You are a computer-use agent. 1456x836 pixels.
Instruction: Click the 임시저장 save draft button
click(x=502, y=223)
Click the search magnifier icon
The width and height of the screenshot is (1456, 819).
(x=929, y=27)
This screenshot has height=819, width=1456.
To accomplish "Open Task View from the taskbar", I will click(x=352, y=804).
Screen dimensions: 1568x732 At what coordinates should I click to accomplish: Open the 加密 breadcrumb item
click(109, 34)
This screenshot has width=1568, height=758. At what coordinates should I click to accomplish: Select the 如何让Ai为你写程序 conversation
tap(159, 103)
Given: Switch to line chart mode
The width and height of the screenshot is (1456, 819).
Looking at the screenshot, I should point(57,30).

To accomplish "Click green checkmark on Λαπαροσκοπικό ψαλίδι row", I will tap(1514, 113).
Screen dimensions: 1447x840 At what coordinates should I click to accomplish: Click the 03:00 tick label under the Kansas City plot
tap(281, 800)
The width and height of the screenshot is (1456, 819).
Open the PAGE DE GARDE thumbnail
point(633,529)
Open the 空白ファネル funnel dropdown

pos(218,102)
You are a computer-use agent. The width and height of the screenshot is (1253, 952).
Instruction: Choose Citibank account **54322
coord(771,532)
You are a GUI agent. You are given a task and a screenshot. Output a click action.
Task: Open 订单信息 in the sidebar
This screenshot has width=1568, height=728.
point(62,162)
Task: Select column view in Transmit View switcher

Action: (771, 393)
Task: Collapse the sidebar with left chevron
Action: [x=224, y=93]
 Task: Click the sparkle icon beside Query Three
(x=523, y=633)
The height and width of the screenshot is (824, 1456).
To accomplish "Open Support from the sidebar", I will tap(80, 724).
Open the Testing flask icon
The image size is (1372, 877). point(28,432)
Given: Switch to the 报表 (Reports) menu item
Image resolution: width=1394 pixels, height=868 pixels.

- Exercise description -
Every record above is to be transcribed exactly.

- Response to this exercise -
You are a computer-use agent. 1456x836 pixels.
Instruction: Click the 임시저장 save draft button
click(x=502, y=223)
Click the search magnifier icon
The width and height of the screenshot is (1456, 819).
(x=929, y=27)
This screenshot has height=819, width=1456.
To accomplish "Open Task View from the taskbar", I will click(x=352, y=804).
Screen dimensions: 1568x732 At what coordinates should I click to accomplish: Open the 加密 breadcrumb item
click(109, 34)
This screenshot has width=1568, height=758. At what coordinates should I click to accomplish: Select the 如何让Ai为你写程序 conversation
tap(159, 103)
Given: Switch to line chart mode
The width and height of the screenshot is (1456, 819).
Looking at the screenshot, I should point(57,30).

To accomplish "Click green checkmark on Λαπαροσκοπικό ψαλίδι row", I will tap(1514, 113).
Screen dimensions: 1447x840 At what coordinates should I click to accomplish: Click the 03:00 tick label under the Kansas City plot
tap(281, 800)
The width and height of the screenshot is (1456, 819).
Open the PAGE DE GARDE thumbnail
point(633,529)
Open the 空白ファネル funnel dropdown

pos(218,102)
You are a computer-use agent. The width and height of the screenshot is (1253, 952).
Instruction: Choose Citibank account **54322
coord(771,532)
You are a GUI agent. You are given a task and a screenshot. Output a click action.
Task: Open 订单信息 in the sidebar
This screenshot has width=1568, height=728.
point(62,162)
Task: Select column view in Transmit View switcher

Action: (771, 393)
Task: Collapse the sidebar with left chevron
Action: [x=224, y=93]
 Task: Click the sparkle icon beside Query Three
(x=523, y=633)
The height and width of the screenshot is (824, 1456).
To accomplish "Open Support from the sidebar", I will tap(80, 724).
Open the Testing flask icon
The image size is (1372, 877). point(28,432)
Given: Switch to the 报表 (Reports) menu item
Image resolution: width=1394 pixels, height=868 pixels.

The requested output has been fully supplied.